10 Die vom AMS vorgenommene Anordnung einer medizinischen Untersuchung iSd § 8 Abs. 2 vierter Satz AlVG unter der Sanktionsdrohung des fünften Satzes leg. cit. ist gegen den Willen der Partei nur insoweit rechtmäßig bzw. der Arbeitslose nur insoweit verpflichtet, sich einer Untersuchung zu unterziehen, als auf Grund von bestimmten Tatsachen der objektiv begründete Verdacht besteht, dass Arbeitsfähigkeit nicht (mehr) vorliegt oder dies die Partei selbst behauptet oder als möglich darstellt. Die Zweifel an der Arbeitsfähigkeit müssen der Partei gegenüber konkretisiert werden, einerseits, damit auch ihr gegenüber klargestellt ist, dass ein Fall des § 8 Abs. 2 AlVG eingetreten ist und daher nunmehr die Verpflichtung zur Vornahme der Untersuchung besteht, und andererseits, damit ihr iSd § 37 iVm § 45 Abs. 3 AVG allenfalls Gelegenheit gegeben wird, diese Zweifel durch Vorlage bereits vorhandener geeigneter Gründe zu zerstreuen (vgl. das hg. Erkenntnis vom , 2007/08/0049). Die Zuweisung an die "Gesundheitsstraße" der Pensionsversicherungsanstalt zur medizinischen Begutachtung iSd § 351b ASVG ist der Zuweisung an einen Arzt für Allgemeinmedizin gleichzuhalten. Es ist nicht notwendig, die Zuweisung mit Bescheid zu verfügen (vgl. das hg. Erkenntnis vom , 2013/08/0228). Objektiv begründete Zweifel an der Arbeitsfähigkeit des Mitbeteiligten sind in Anbetracht seines Antrags auf Zuerkennung einer Invaliditätspension gegeben.

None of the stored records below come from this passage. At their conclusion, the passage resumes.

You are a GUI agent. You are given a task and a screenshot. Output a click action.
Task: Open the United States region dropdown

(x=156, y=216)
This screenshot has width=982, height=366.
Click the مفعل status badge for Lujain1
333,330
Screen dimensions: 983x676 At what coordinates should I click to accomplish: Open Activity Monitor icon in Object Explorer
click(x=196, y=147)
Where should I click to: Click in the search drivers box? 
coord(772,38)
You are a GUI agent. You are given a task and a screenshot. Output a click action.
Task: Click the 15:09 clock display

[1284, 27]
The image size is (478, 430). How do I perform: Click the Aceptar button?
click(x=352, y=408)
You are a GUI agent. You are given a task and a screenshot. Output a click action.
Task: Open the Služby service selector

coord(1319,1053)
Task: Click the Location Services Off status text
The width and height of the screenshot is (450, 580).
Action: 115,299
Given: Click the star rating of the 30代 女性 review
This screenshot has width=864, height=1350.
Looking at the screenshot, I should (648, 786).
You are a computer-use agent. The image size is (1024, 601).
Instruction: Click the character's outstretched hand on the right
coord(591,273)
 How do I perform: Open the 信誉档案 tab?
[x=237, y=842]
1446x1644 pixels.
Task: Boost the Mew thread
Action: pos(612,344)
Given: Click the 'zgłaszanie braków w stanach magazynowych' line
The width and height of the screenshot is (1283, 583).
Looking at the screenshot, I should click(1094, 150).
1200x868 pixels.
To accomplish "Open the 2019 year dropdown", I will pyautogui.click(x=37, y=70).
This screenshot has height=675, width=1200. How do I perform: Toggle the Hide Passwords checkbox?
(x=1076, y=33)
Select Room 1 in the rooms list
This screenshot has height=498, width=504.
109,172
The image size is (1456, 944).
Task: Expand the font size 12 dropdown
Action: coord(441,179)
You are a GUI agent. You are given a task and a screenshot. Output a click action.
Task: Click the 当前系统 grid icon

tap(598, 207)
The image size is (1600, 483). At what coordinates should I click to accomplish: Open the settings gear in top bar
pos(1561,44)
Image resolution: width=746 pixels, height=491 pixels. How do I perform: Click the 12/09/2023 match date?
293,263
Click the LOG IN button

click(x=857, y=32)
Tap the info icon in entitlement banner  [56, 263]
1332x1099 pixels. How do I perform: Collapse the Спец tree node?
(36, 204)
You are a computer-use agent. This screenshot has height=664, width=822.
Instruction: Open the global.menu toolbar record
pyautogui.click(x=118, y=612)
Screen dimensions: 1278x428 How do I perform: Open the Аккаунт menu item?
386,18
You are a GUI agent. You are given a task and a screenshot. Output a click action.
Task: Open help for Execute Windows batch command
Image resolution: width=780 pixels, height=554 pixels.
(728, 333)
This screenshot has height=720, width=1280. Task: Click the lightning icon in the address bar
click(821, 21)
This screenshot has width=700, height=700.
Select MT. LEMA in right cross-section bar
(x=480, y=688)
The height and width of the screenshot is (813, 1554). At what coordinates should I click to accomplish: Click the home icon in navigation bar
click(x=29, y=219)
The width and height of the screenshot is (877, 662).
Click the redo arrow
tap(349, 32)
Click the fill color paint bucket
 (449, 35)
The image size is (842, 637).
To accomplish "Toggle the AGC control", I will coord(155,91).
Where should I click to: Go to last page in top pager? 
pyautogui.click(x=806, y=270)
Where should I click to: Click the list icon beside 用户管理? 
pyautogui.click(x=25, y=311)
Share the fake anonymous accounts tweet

11 Dem Verwaltungsgericht ist zuzustimmen, dass die im § 8 Abs. 2 letzter Satz AlVG vorgesehene Sanktion an die Weigerung geknüpft ist, einer "derartigen" Anordnung (nämlich der Anordnung einer Untersuchung iSd § 8 Abs. 2 vierter Satz AlVG) Folge zu leisten. Den Feststellungen zu Folge wurde der Mitbeteiligte anlässlich der Niederschrift vom darüber informiert, dass er den vom Pensionsversicherungsträger angesetzten Untersuchungen nachkommen muss. Damit hat das AMS eine Untersuchung iSd § 8 Abs. 2 vierter Satz AlVG angeordnet. Darüber hinaus wurde der Mitbeteiligte in der genannten Niederschrift auch über die Sanktion für den Fall der Verweigerung der Untersuchung belehrt. Damit waren die Voraussetzungen erfüllt, gemäß § 8 Abs. 2 fünfter Satz AlVG die gegenständliche Sanktion zu verhängen.

12 Da das Verwaltungsgericht dies verkannte, war das angefochtene Erkenntnis gemäß § 42 Abs. 2 Z 1 VwGG wegen Rechtswidrigkeit seines Inhaltes aufzuheben.